Land-Ecoシンポジウム
土壌第三者評価の意義
Land-Eco副委員長 滋賀県立大学環境科学部教授
川地 武 氏
Land-Ecoシンポジウム(H18.10.27)より


はじめに

 土壌第三者評価委員会の副委員長をさせて戴いております、滋賀県立大学の川地です。
 本来ですと委員長の菅原正孝先生からご挨拶を戴くところですが、本日は所用のため、代わってご挨拶をさせて戴きます。


今、注目の第三者評価

 世間では今、第三者評価ブームです。
 例えばインターネットで「第三者評価」を検索しますと、まず介護福祉施設の第三者評価がたくさん出てきます。おそらく介護福祉施設もかなり玉石混交の状態なのだろうと思いますが、各都道府県にあります。
 また、行政を評価する第三者評価も全国にあるようです。最近では学校も、外部評価といって第三者評価を取り入れています。
 このように世間では、とにかく当事者だけではどうもいけないというのが通説になりつつあります。


土壌汚染対策の現状

 5月の発足記念シンポジウムで菅原先生も言っておられましたが、土壌汚染対策法が2002年に制定され、2003年から施行されています。
 毎年、環境省のホームページ等で、法律に基づいた調査について、特定有害物質を使用していた工場の廃止が何件あって、そのうちどれくらいが調査されたのか、あるいは対策がどのくらい進んだのか等の資料が出ております。
 また土壌汚染対策法では、調査に基づいて汚染地域を指定することになっていますが、この3年間に百数十件の指定を受けています。

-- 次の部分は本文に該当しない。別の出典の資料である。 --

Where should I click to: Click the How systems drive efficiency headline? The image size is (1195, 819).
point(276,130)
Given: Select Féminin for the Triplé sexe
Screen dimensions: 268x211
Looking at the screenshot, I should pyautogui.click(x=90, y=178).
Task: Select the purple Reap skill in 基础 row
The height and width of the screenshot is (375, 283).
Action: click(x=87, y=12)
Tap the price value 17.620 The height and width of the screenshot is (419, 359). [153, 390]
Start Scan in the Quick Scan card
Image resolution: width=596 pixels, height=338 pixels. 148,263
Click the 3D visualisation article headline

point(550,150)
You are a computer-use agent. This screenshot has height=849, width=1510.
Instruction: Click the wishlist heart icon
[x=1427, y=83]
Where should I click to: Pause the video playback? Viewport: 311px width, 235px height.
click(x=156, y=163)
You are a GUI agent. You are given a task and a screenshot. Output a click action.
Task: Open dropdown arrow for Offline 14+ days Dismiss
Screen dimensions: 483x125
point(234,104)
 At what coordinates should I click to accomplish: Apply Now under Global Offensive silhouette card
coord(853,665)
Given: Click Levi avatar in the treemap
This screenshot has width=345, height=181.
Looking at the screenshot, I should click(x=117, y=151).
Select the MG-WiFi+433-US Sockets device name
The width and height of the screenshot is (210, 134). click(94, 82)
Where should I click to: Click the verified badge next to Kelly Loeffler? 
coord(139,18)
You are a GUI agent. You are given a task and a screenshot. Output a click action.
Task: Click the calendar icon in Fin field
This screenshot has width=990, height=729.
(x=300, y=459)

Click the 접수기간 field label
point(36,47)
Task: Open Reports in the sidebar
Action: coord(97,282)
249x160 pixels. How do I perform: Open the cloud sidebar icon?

そのうち約半数は対策が済んで指定が解除されていることから、全体の土壌汚染の数からするとまだまだかもしれませんが、土壌汚染対策法によって調査・対策が促進されたことは間違いないと思っております。
 法律の範疇でなされるものと同様に、民間同士の土地取引に伴って調査や対策がなされます。
 このように環境省の統計に入ってこないものも含めますと、地域差はありますが、現在かなりの数の土壌汚染の調査・対策がなされている、あるいは土地取引がなされていると言えるかと思います。


土壌汚染対策の問題点

 しかし当初から、いくつか問題点も挙げられておりました。現在1500以上の指定調査機関がありますが、中には必ずしも技術的に十分でないところもあるかもしれません。
 そのような中で、まずは調査の信頼性をどう担保していくかという問題があります。あるいは対策技術の選定が妥当だったのかというようなことも、必ずしも言えません。この分野は日進月歩ですから、お墨付きを与えられたものはそう多くないのも事実です。
 それではどういう技術を選択すれば良いのかや、対策が行われた後の土地の健全性に対して長期的な信頼性をどう担保していくのかに関しても、まだまだこれからという状況にあります。


第三者評価委員会の発足

 本来ならば公的な機関に相談に行けると良いのですが、なかなかお役所もそこまで手が回らないという状況にあります。
 そこでこの土壌第三者評価委員会を立ち上げて、既にいくつかの評価依頼を戴いています。私が携わったのはそのうちのいくつかですが、やはり第三者的な評価をなすためには、その人間の見識が問われますので、我々自身が問われているというつもりで臨んでいます。

 今日は、このような仕組みがそもそもどのような意義をもつのか、あるいは実際にこの仕組みを適用した結果どうであったかなどについて、いくつかの分野の方にお話を聞かせて戴きます。
 そして、この仕組みをさらに実りあるものにするためにはどうしたら良いかを考え、フロアの皆さんからのご意見を戴きながら、より充実させたものにしたいと思います。客観的で公正な第三者評価を創りあげていきたいと思っておりますので、よろしくお願い致します。